Du désir de transmettre
Outre la forme, Ash diffère donc également sur le fond, en portant un discours davantage engagé, permis par une maturité nouvellement trouvée. À l’heure où les libertés individuelles sont de plus en plus bafouées, notamment aux États-Unis (un pays qu’elles ont beaucoup parcouru), cet album propose de célébrer la liberté des êtres – et tout particulièrement celle des femmes. La cinquième piste du disque, “No Man is Big Enough For My Arms”, reprend ainsi les paroles du titre “Let No Man Put Asunder” du groupe de soul américain First Choice, ainsi qu’un discours puissant prononcé par l’ancienne Première Dame Michelle Obama en 2015.
Sur “Me Voy”, on peut entendre scander la rappeuse espagnole Mala Rodriguez, tandis que sur “Transmission/Michaelion” résonne la voix de l’artiste Meshell Ndegeocello, ainsi que des extraits tirés de Citizen: An American Lyric, livre audio de l’essayiste et poétesse afro-américaine Claudia Rankine, et de The Diary of Frida Khalo, ici lus par leur mère, Maya Dagnino. “On avait envie de célébrer les femmes qu’on aime, mais aussi les femmes en général – celles que l’on croise dans la vie de tous les jours”, précise Lisa-Kaindé.

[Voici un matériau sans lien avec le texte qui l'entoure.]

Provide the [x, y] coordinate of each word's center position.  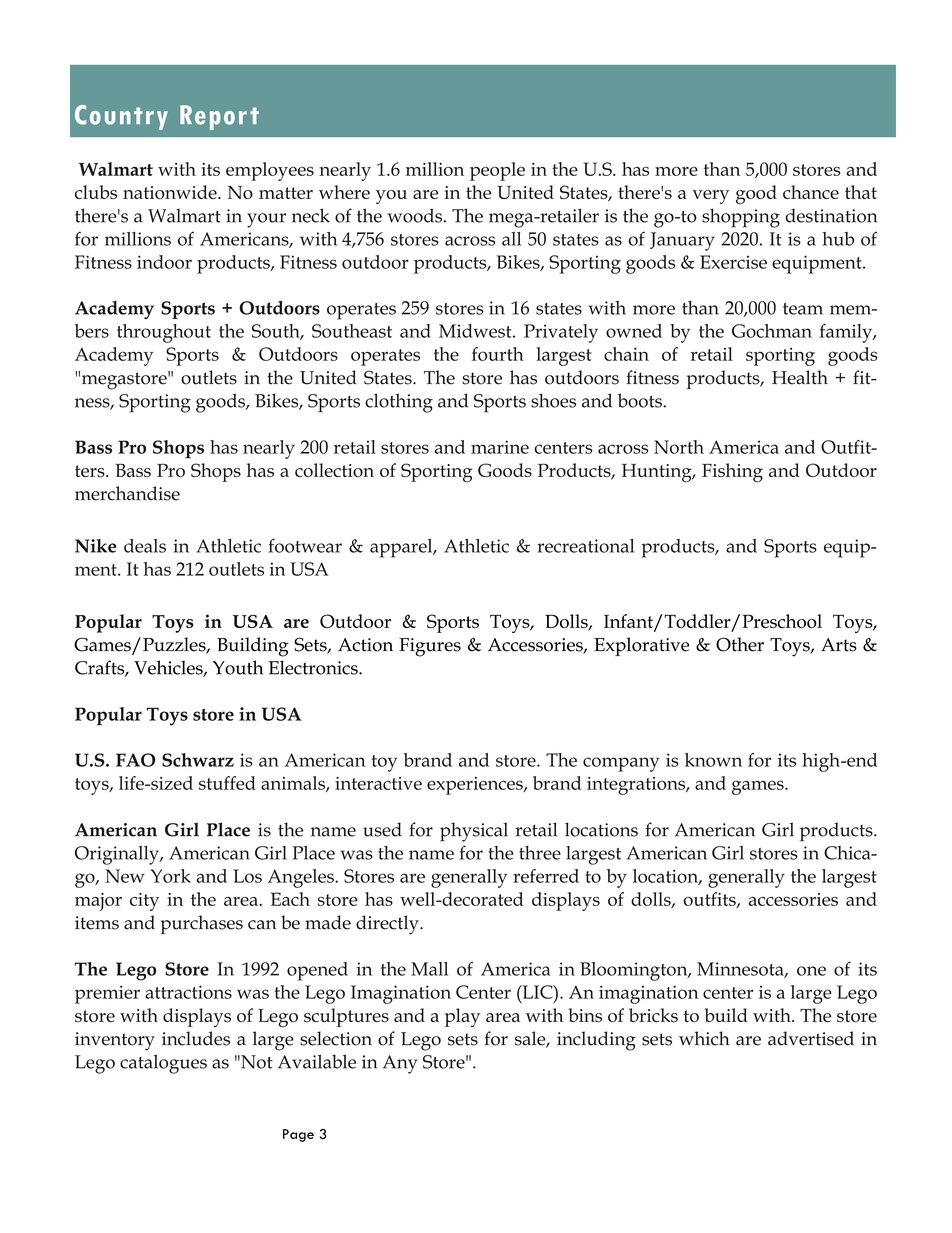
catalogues [163, 1064]
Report [219, 117]
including [596, 1041]
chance [811, 192]
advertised [811, 1038]
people [497, 171]
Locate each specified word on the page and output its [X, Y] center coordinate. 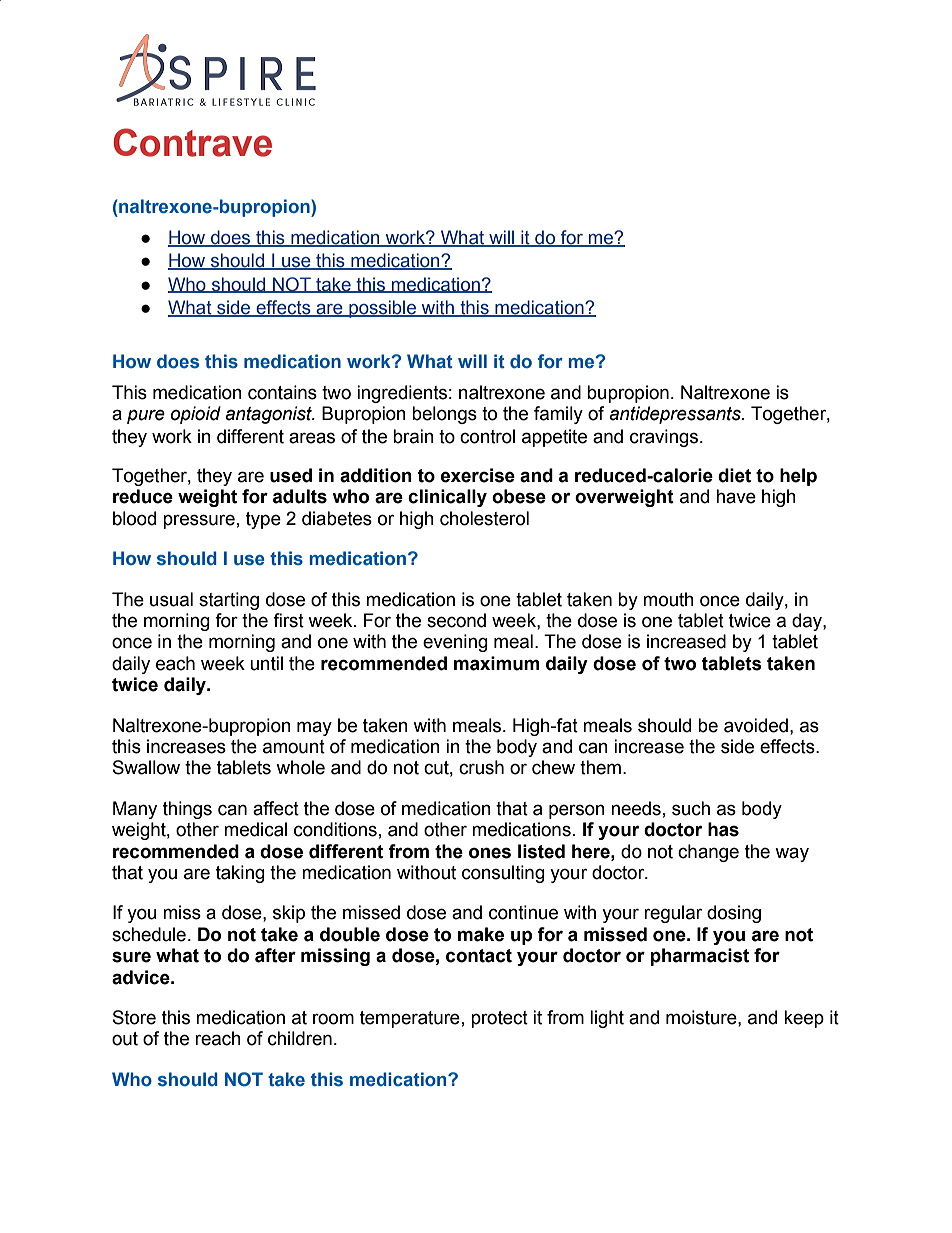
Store [134, 1017]
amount [294, 747]
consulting [503, 874]
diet [734, 475]
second [456, 620]
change [708, 853]
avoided [756, 725]
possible [383, 309]
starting [229, 601]
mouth [668, 599]
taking [240, 874]
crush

Puissante, “Transmission/Michaelion” s’avère être la pièce centrale de Ash, son cœur rayonnant. Plus que n’importe quel autre morceau jusqu’ici dévoilé par les jeunes artistes, cette chanson cristallise leur désir profond et primordial de transmettre leur histoire, leur culture, et leur vision sur la société qui les entoure – perpétuant ainsi la tradition orale de leur île natale. “On avait envie de transmettre aux gens la manière dont on voit le monde, décrypte Lisa-Kaindé. On ne veut pas prêcher la bonne parole, on ne se sent pas investi d’une mission ; mais par contre, on a envie de partager ce qu’on ressent, de transmettre ça aux gens.” Après quelques secondes de réflexion, la jeune femme, dont les yeux noisette sont levés vers le ciel, conclut avec ce ton si solennel qui la caractérise :
“Finalement, notre musique est basée sur le même procédé que celle de notre père. Il avait l’habitude de mélanger des genres de musique extrêmement différentes, dans le but de créer ce qu’il sentait être sa musique. Et nous, de façon inconsciente, on a fait exactement la même chose. Inconsciemment, on a emmagasiné tout ce qu’on aime, ça a macéré en nous, et on l’a recraché de façon très personnelle. Voilà ce que notre père nous a transmis : un amour pour la musique, pour les musiciens… un amour pour son métier. C’est aussi cela que l’on souhaite transmettre aujourd’hui.”
L’album Ash d’Ibeyi est disponible depuis le 29 septembre.